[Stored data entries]
=== Begin Enclosure ===

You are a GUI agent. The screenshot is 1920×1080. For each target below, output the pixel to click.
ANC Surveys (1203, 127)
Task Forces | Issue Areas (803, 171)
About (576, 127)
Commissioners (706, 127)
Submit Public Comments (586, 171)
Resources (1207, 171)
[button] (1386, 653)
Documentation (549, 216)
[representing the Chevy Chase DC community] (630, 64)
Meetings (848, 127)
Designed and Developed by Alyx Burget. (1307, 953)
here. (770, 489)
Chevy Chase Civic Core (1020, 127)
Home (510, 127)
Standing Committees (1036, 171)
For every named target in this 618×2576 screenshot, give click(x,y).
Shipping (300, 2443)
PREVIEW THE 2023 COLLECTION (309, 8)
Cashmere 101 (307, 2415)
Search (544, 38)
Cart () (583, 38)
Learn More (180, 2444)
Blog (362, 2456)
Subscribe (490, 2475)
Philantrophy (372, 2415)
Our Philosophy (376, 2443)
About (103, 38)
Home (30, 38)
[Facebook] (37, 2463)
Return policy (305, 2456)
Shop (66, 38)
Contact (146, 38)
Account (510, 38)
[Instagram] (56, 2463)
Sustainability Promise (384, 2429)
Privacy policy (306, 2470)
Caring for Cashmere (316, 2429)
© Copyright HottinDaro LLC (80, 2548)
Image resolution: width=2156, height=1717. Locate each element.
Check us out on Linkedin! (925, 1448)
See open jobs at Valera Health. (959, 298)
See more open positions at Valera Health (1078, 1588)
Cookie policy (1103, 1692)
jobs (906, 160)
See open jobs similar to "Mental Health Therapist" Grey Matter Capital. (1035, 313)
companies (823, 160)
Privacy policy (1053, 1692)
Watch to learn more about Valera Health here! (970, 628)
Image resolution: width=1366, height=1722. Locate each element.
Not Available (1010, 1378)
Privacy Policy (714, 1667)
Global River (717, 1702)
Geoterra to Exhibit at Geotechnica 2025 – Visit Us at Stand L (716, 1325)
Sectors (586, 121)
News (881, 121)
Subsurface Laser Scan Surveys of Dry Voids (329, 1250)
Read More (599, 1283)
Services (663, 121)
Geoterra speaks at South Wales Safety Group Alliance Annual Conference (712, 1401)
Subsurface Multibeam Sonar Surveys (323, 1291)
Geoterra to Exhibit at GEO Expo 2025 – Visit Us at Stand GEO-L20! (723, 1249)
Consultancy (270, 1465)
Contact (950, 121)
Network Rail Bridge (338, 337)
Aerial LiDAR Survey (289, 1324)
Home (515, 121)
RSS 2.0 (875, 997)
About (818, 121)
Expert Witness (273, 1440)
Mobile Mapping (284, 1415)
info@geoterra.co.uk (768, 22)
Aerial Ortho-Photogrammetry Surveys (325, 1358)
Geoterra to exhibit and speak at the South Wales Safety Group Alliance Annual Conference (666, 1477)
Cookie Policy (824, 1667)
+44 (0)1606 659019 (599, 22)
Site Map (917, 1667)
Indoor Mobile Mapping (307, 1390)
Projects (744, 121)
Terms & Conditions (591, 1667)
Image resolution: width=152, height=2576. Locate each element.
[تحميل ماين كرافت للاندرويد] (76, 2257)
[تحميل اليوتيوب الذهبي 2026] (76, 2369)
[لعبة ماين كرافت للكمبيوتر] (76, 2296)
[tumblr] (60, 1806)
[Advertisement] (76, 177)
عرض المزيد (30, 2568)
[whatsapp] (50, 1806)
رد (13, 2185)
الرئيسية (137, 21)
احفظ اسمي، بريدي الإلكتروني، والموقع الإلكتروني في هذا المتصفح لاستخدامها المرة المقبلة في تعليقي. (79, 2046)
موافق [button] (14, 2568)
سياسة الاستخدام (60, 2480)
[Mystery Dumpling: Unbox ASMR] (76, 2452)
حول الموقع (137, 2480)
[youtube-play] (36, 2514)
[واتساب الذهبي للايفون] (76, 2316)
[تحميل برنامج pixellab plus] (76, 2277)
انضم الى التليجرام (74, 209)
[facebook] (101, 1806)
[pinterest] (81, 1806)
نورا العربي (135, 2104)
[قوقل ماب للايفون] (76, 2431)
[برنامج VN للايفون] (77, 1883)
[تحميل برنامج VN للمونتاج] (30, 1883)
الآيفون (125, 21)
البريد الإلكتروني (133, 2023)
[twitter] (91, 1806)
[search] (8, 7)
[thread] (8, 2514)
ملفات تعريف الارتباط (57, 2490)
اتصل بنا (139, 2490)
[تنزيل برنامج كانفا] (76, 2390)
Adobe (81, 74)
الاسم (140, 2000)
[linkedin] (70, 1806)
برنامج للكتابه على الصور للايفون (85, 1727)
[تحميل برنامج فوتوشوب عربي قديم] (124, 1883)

=== End Enclosure ===

All the lines above are to be copied exactly, with none left out.

Exercise output ->
You are a GUI agent. The screenshot is 1920×1080. For each target below, output the pixel to click.
ANC Surveys (1203, 127)
Task Forces | Issue Areas (803, 171)
About (576, 127)
Commissioners (706, 127)
Submit Public Comments (586, 171)
Resources (1207, 171)
[button] (1386, 653)
Documentation (549, 216)
[representing the Chevy Chase DC community] (630, 64)
Meetings (848, 127)
Designed and Developed by Alyx Burget. (1307, 953)
here. (770, 489)
Chevy Chase Civic Core (1020, 127)
Home (510, 127)
Standing Committees (1036, 171)
For every named target in this 618×2576 screenshot, give click(x,y).
Shipping (300, 2443)
PREVIEW THE 2023 COLLECTION (309, 8)
Cashmere 101 (307, 2415)
Search (544, 38)
Cart () (583, 38)
Learn More (180, 2444)
Blog (362, 2456)
Subscribe (490, 2475)
Philantrophy (372, 2415)
Our Philosophy (376, 2443)
About (103, 38)
Home (30, 38)
[Facebook] (37, 2463)
Return policy (305, 2456)
Shop (66, 38)
Contact (146, 38)
Account (510, 38)
[Instagram] (56, 2463)
Sustainability Promise (384, 2429)
Privacy policy (306, 2470)
Caring for Cashmere (316, 2429)
© Copyright HottinDaro LLC (80, 2548)
Image resolution: width=2156, height=1717. Locate each element.
Check us out on Linkedin! (925, 1448)
See open jobs at Valera Health. (959, 298)
See more open positions at Valera Health (1078, 1588)
Cookie policy (1103, 1692)
jobs (906, 160)
See open jobs similar to "Mental Health Therapist" Grey Matter Capital. (1035, 313)
companies (823, 160)
Privacy policy (1053, 1692)
Watch to learn more about Valera Health here! (970, 628)
Image resolution: width=1366, height=1722. Locate each element.
Not Available (1010, 1378)
Privacy Policy (714, 1667)
Global River (717, 1702)
Geoterra to Exhibit at Geotechnica 2025 – Visit Us at Stand L (716, 1325)
Sectors (586, 121)
News (881, 121)
Subsurface Laser Scan Surveys of Dry Voids (329, 1250)
Read More (599, 1283)
Services (663, 121)
Geoterra speaks at South Wales Safety Group Alliance Annual Conference (712, 1401)
Subsurface Multibeam Sonar Surveys (323, 1291)
Geoterra to Exhibit at GEO Expo 2025 – Visit Us at Stand GEO-L20! (723, 1249)
Consultancy (270, 1465)
Contact (950, 121)
Network Rail Bridge (338, 337)
Aerial LiDAR Survey (289, 1324)
Home (515, 121)
RSS 2.0 (875, 997)
About (818, 121)
Expert Witness (273, 1440)
Mobile Mapping (284, 1415)
info@geoterra.co.uk (768, 22)
Aerial Ortho-Photogrammetry Surveys (325, 1358)
Geoterra to exhibit and speak at the South Wales Safety Group Alliance Annual Conference (666, 1477)
Cookie Policy (824, 1667)
+44 (0)1606 659019 (599, 22)
Site Map (917, 1667)
Indoor Mobile Mapping (307, 1390)
Projects (744, 121)
Terms & Conditions (591, 1667)
Image resolution: width=152, height=2576. Locate each element.
[تحميل ماين كرافت للاندرويد] (76, 2257)
[تحميل اليوتيوب الذهبي 2026] (76, 2369)
[لعبة ماين كرافت للكمبيوتر] (76, 2296)
[tumblr] (60, 1806)
[Advertisement] (76, 177)
عرض المزيد (30, 2568)
[whatsapp] (50, 1806)
رد (13, 2185)
الرئيسية (137, 21)
احفظ اسمي، بريدي الإلكتروني، والموقع الإلكتروني في هذا المتصفح لاستخدامها المرة المقبلة في تعليقي. (79, 2046)
موافق [button] (14, 2568)
سياسة الاستخدام (60, 2480)
[Mystery Dumpling: Unbox ASMR] (76, 2452)
حول الموقع (137, 2480)
[youtube-play] (36, 2514)
[واتساب الذهبي للايفون] (76, 2316)
[تحميل برنامج pixellab plus] (76, 2277)
انضم الى التليجرام (74, 209)
[facebook] (101, 1806)
[pinterest] (81, 1806)
نورا العربي (135, 2104)
[قوقل ماب للايفون] (76, 2431)
[برنامج VN للايفون] (77, 1883)
[تحميل برنامج VN للمونتاج] (30, 1883)
الآيفون (125, 21)
البريد الإلكتروني (133, 2023)
[twitter] (91, 1806)
[search] (8, 7)
[thread] (8, 2514)
ملفات تعريف الارتباط (57, 2490)
اتصل بنا (139, 2490)
[تنزيل برنامج كانفا] (76, 2390)
Adobe (81, 74)
الاسم (140, 2000)
[linkedin] (70, 1806)
برنامج للكتابه على الصور للايفون (85, 1727)
[تحميل برنامج فوتوشوب عربي قديم] (124, 1883)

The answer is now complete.